**Selected excerpt**
************
Still, Harold Smoliar, chair of the orchestra committee, says of the new boss, "While I know he may never have had the job of general manager of an orchestra, I think he knows an awful lot about the Pittsburgh Symphony and what makes it tick."  Personally I have been part of musical organizations that have employed "non-artistic" management personnel.  One of these showed her total ignorance of musical matters by hiring an operations manager, stating that "she had taken an orchestration class." Obviously that makes one qualified!

Pittsburgh has been running multi-million dollar deficits over the past few years and "sparse audiences" don't make for good forecasts for the future.  Of course, maybe it was the programming of a new work by Cindy McTee, Walter Piston's Viola Concerto, Vaughan Williams' "Dives and Lazarus," Jean Francaix's The Flower Clock and Britten's Young Person's Guide to the Orchestra.  Even reviewer Mark Kanny called it an "odd program."

It sounds to me as though Tamburri possibly decided to get out while the getting was good.

Friday, November 11, 2011

Yet another symphonic crisis

Meyerson Hall:  another "wow" experience
Just today, Norman Lebrecht broke the news in his Slipped Disc blog that the Dallas Symphony is on the precipice of insolvency.  Sources on the ground indicate that corporate and individual support is on the decline--undoubtedly another result of these difficult economic times--and that the ensemble is currently selling only 65% of its house, the renowned Meyerson Hall.  Expecting a potential $6.5 million deficit this season, the organization has already announced a series of salary freezes and the elimination of five weeks of subscription concerts for the 2012-13 season.
************
**Information supplied**
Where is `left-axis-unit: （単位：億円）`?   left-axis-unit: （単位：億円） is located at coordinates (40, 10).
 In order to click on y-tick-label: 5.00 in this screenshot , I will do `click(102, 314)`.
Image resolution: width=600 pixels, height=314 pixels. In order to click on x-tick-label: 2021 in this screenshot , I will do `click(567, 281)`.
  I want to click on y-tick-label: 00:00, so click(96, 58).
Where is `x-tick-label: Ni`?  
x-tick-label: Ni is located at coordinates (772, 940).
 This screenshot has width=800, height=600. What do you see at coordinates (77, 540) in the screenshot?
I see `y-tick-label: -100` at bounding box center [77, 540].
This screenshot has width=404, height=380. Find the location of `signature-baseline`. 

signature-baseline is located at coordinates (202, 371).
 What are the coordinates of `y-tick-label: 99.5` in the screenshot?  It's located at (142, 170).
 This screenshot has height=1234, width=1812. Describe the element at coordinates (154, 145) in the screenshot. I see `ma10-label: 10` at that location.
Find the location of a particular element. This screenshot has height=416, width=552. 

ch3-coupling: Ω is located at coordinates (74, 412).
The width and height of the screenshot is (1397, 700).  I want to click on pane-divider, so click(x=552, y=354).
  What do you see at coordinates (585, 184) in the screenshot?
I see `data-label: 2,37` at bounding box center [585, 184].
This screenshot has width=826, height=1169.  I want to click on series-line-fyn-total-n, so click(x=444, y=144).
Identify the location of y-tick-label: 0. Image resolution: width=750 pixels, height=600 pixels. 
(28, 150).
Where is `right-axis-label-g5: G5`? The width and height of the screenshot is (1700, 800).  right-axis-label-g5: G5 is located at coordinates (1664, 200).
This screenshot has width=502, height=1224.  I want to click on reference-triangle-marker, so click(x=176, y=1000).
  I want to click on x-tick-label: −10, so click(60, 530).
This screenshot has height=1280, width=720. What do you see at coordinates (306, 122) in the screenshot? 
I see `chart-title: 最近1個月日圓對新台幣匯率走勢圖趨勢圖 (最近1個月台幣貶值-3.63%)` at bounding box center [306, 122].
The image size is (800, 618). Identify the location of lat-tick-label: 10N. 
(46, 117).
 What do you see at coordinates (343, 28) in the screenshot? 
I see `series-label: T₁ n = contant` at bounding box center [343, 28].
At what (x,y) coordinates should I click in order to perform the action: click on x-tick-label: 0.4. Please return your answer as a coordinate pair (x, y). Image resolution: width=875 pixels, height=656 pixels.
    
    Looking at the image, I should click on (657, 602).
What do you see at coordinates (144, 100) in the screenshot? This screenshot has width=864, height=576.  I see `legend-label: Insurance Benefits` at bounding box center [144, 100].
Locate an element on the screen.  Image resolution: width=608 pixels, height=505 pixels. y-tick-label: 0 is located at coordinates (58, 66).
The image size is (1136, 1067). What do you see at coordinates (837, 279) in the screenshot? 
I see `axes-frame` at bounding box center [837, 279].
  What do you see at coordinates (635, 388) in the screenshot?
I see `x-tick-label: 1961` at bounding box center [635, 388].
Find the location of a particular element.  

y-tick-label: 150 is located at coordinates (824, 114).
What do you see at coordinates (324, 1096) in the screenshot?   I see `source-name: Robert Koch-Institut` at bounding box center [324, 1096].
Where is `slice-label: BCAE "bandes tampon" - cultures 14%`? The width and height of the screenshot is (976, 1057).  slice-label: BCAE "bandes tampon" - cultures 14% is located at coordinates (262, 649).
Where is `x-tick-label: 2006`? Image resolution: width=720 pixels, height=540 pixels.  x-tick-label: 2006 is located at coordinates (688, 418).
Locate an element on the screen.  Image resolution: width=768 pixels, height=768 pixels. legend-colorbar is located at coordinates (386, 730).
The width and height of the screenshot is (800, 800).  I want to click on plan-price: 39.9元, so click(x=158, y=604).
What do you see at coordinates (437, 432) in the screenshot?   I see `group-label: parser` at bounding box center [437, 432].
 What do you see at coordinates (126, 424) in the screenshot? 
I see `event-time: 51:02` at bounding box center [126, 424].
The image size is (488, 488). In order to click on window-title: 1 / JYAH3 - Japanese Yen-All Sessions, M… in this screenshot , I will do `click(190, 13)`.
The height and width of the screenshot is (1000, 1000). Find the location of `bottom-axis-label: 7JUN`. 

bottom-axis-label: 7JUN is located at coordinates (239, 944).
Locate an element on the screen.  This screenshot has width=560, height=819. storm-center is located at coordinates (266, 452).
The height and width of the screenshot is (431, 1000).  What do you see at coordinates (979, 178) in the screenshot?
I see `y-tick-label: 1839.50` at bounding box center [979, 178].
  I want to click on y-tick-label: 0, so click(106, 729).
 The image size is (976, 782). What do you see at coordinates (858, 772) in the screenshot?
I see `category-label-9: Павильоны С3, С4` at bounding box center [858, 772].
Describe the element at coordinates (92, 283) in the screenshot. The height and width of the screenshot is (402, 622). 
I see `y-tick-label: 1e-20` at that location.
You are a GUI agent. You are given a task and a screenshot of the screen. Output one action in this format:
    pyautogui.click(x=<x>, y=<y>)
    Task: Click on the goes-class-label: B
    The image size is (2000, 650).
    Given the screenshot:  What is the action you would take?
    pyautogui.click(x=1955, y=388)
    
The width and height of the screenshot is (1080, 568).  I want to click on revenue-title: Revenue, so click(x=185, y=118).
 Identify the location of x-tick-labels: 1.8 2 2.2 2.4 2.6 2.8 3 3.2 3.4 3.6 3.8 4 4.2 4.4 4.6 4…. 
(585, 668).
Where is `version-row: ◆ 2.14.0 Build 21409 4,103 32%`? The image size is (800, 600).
************
**Work order 1**
In the orchestra blog excerpt, what share of its house is the Dallas Symphony currently selling?
**Work order 2**
Write out the orchestra blog excerpt from "Still, Harold Smoliar, chair" up to and including "makes one qualified!".

**Response area 1**
Only 65% of its house, the Meyerson Hall.

**Response area 2**
Still, Harold Smoliar, chair of the orchestra committee, says of the new boss, "While I know he may never have had the job of general manager of an orchestra, I think he knows an awful lot about the Pittsburgh Symphony and what makes it tick."  Personally I have been part of musical organizations that have employed "non-artistic" management personnel.  One of these showed her total ignorance of musical matters by hiring an operations manager, stating that "she had taken an orchestration class." Obviously that makes one qualified!